Do this: Please rewrite the entries from the line containing "Where should I" through the end of the entries, changing "hunger bar" to "health bar" and leaving everything else untouched. Leave the pictures out of your answer.

[Records for finding displayed items]
::::
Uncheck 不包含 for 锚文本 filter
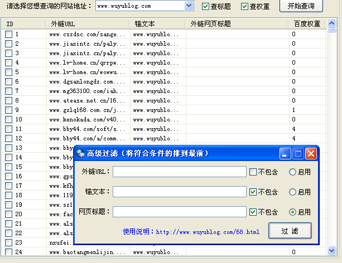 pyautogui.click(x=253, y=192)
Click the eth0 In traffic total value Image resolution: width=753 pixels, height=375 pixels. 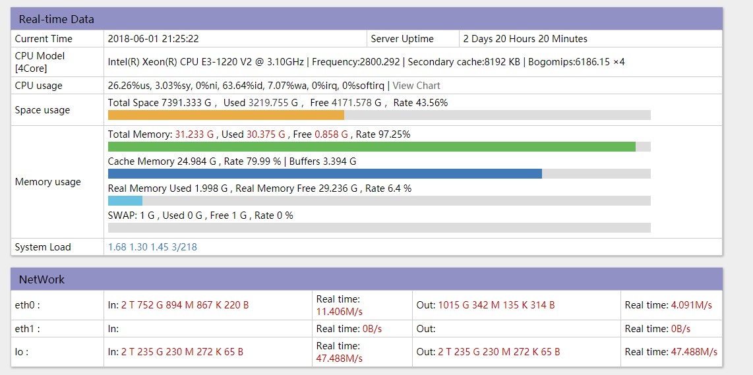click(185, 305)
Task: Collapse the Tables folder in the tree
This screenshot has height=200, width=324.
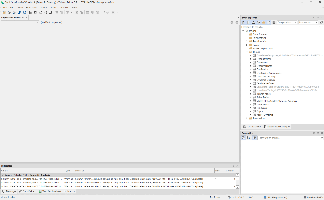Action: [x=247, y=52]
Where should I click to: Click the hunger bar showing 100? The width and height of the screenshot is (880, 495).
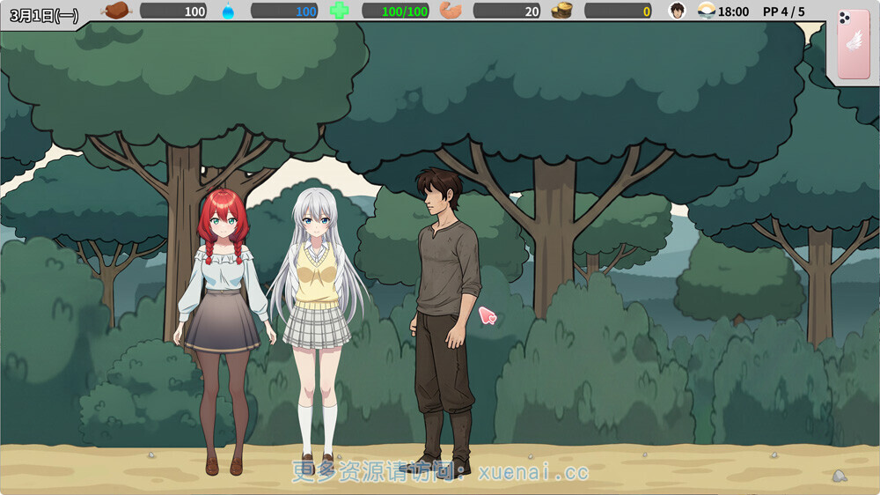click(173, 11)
::::
Answer to this problem:
Where should I click to: Click the health bar showing 100? The width and height of the screenshot is (880, 495).
click(173, 11)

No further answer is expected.